→ Task
Please count the lines in the entries below that contain the word "Open", treating uppercase and lowercase as different, and give only the number.
## Start Raw records
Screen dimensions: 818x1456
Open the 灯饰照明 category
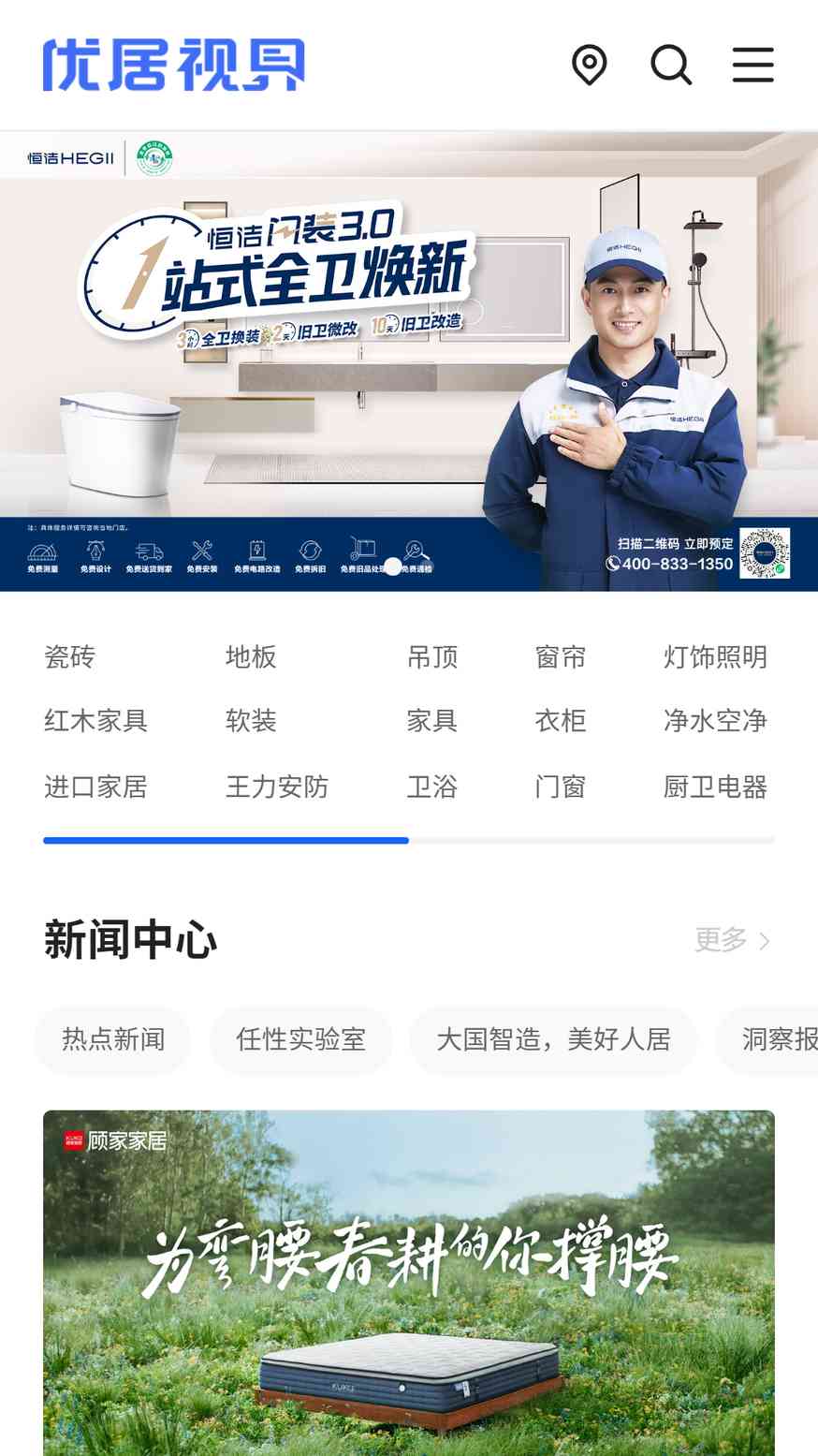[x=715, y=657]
## End Raw records
## Start Raw records
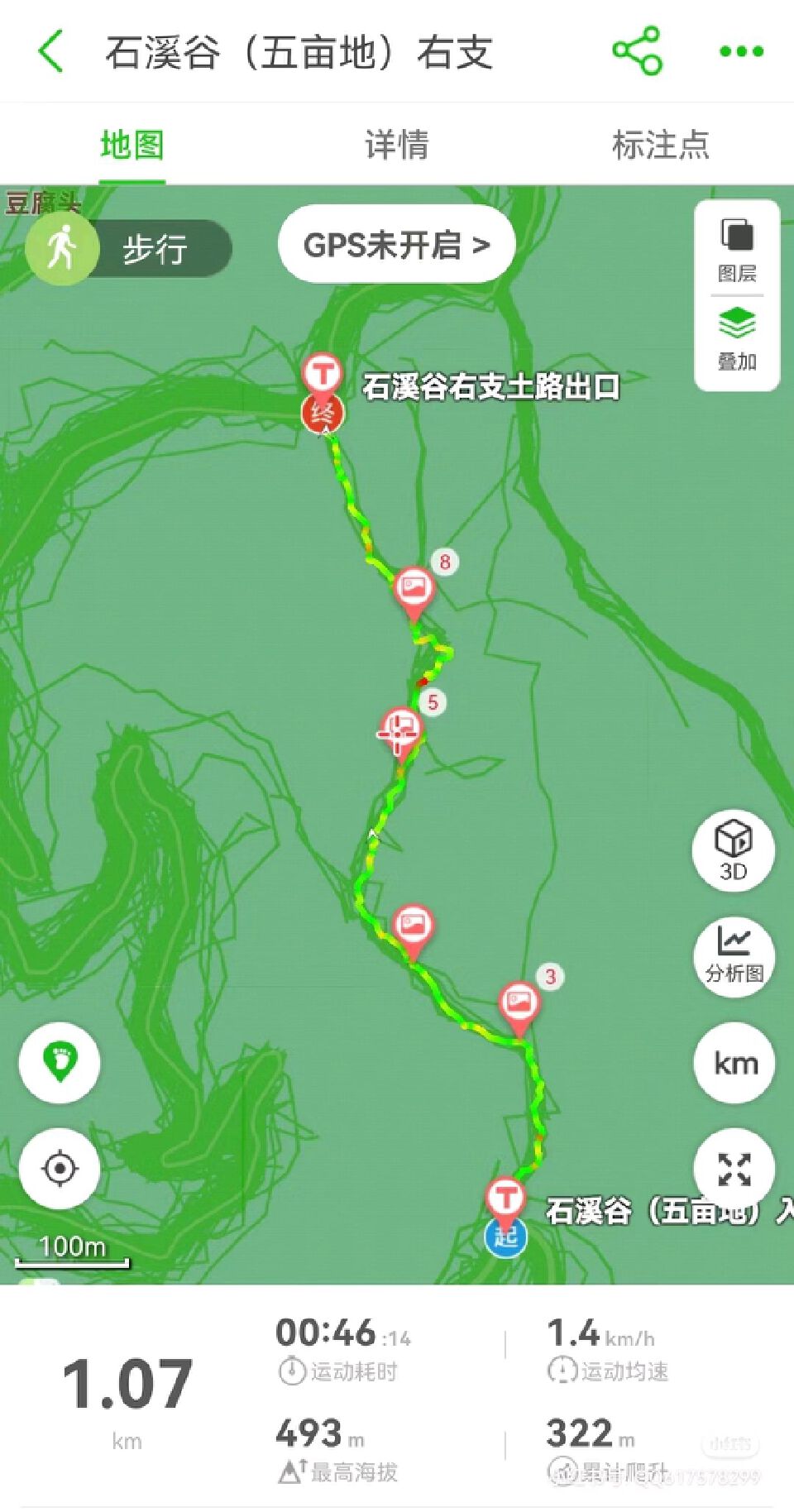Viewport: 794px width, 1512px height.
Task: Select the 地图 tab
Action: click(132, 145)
## End Raw records
## Start Raw records
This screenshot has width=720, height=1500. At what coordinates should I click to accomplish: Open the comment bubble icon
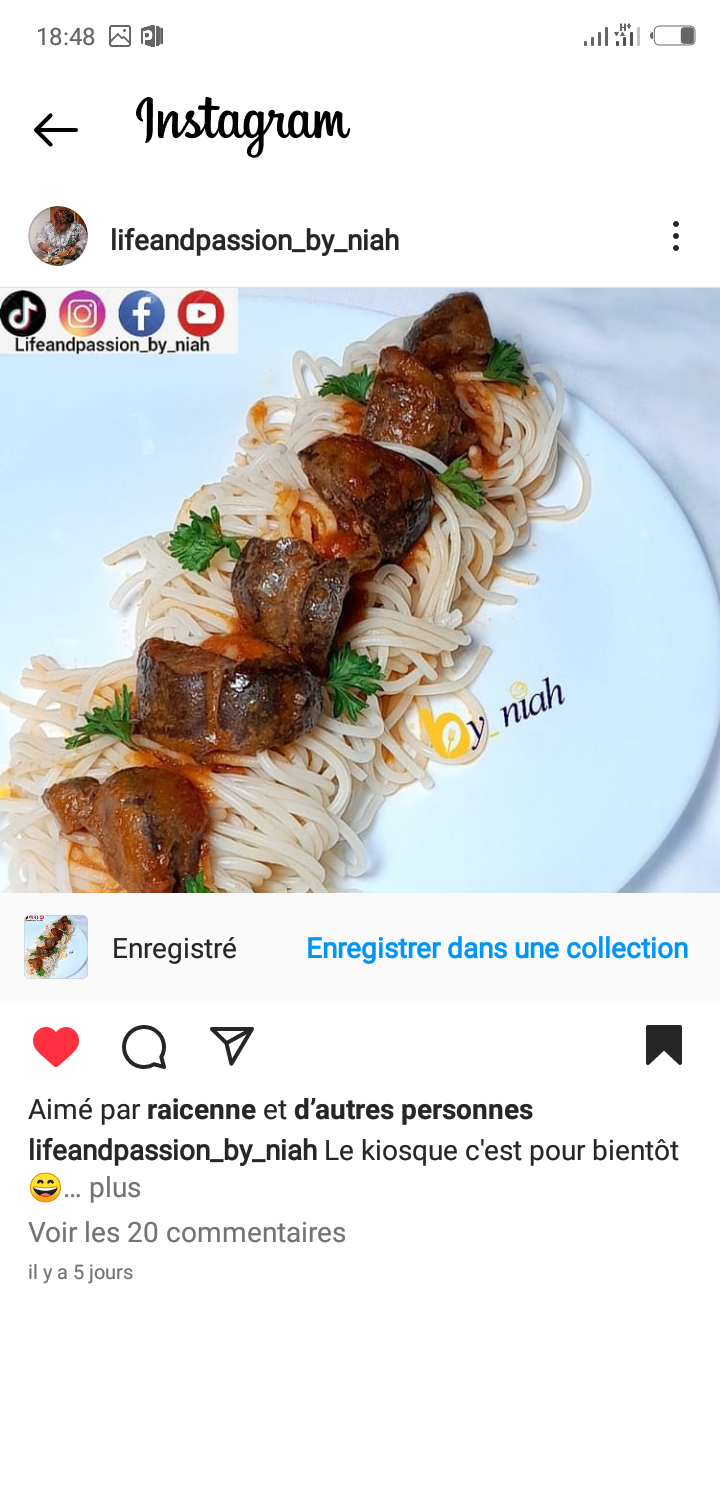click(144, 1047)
## End Raw records
→ Result
2